■ **Set problem**: Turn each line of the records below into an item of a numbered list, and leave out any blank lines.

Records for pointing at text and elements
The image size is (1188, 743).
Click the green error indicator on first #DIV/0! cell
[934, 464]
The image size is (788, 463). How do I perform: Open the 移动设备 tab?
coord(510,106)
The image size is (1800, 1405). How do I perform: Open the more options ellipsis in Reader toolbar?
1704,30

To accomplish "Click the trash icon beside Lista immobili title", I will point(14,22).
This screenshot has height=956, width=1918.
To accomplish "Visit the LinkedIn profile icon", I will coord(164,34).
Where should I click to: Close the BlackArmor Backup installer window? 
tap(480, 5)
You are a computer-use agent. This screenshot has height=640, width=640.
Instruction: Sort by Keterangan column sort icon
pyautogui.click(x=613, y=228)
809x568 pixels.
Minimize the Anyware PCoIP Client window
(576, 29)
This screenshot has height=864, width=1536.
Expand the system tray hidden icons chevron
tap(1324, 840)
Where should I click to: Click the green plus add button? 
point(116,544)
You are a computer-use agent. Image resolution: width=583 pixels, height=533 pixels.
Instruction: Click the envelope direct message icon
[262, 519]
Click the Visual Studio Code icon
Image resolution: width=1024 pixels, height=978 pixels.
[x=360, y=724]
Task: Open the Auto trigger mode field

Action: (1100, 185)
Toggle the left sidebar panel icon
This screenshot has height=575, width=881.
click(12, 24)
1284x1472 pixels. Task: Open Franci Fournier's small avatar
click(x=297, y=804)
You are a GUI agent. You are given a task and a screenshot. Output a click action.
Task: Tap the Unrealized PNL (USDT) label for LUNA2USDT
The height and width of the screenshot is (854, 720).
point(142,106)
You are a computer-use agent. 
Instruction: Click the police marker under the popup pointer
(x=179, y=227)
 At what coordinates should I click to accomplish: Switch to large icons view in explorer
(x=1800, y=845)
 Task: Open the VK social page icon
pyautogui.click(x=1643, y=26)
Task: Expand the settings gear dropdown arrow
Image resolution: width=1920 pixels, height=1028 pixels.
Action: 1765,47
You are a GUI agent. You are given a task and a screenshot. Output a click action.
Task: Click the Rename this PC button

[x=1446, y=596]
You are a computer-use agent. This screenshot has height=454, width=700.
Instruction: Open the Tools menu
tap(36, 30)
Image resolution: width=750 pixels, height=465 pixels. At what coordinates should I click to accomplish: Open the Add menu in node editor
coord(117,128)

■ **Solution for this problem**:
1. The image size is (1188, 743).
2. Click the green error indicator on first #DIV/0! cell
3. [934, 464]
4. The image size is (788, 463). How do I perform: Open the 移动设备 tab?
5. coord(510,106)
6. The image size is (1800, 1405). How do I perform: Open the more options ellipsis in Reader toolbar?
7. 1704,30
8. To accomplish "Click the trash icon beside Lista immobili title", I will point(14,22).
9. This screenshot has height=956, width=1918.
10. To accomplish "Visit the LinkedIn profile icon", I will coord(164,34).
11. Where should I click to: Close the BlackArmor Backup installer window? 
12. tap(480, 5)
13. You are a computer-use agent. This screenshot has height=640, width=640.
14. Instruction: Sort by Keterangan column sort icon
15. pyautogui.click(x=613, y=228)
16. 809x568 pixels.
17. Minimize the Anyware PCoIP Client window
18. (576, 29)
19. This screenshot has height=864, width=1536.
20. Expand the system tray hidden icons chevron
21. tap(1324, 840)
22. Where should I click to: Click the green plus add button? 
23. point(116,544)
24. You are a computer-use agent. Image resolution: width=583 pixels, height=533 pixels.
25. Instruction: Click the envelope direct message icon
26. [262, 519]
27. Click the Visual Studio Code icon
28. Image resolution: width=1024 pixels, height=978 pixels.
29. [x=360, y=724]
30. Task: Open the Auto trigger mode field
31. Action: (1100, 185)
32. Toggle the left sidebar panel icon
33. This screenshot has height=575, width=881.
34. click(12, 24)
35. 1284x1472 pixels. Task: Open Franci Fournier's small avatar
36. click(x=297, y=804)
37. You are a GUI agent. You are given a task and a screenshot. Output a click action.
38. Task: Tap the Unrealized PNL (USDT) label for LUNA2USDT
39. The height and width of the screenshot is (854, 720).
40. point(142,106)
41. You are a computer-use agent. 
42. Instruction: Click the police marker under the popup pointer
43. (x=179, y=227)
44.  At what coordinates should I click to accomplish: Switch to large icons view in explorer
45. (x=1800, y=845)
46.  Task: Open the VK social page icon
47. pyautogui.click(x=1643, y=26)
48. Task: Expand the settings gear dropdown arrow
49. Image resolution: width=1920 pixels, height=1028 pixels.
50. Action: 1765,47
51. You are a GUI agent. You are given a task and a screenshot. Output a click action.
52. Task: Click the Rename this PC button
53. [x=1446, y=596]
54. You are a computer-use agent. This screenshot has height=454, width=700.
55. Instruction: Open the Tools menu
56. tap(36, 30)
57. Image resolution: width=750 pixels, height=465 pixels. At what coordinates should I click to accomplish: Open the Add menu in node editor
58. coord(117,128)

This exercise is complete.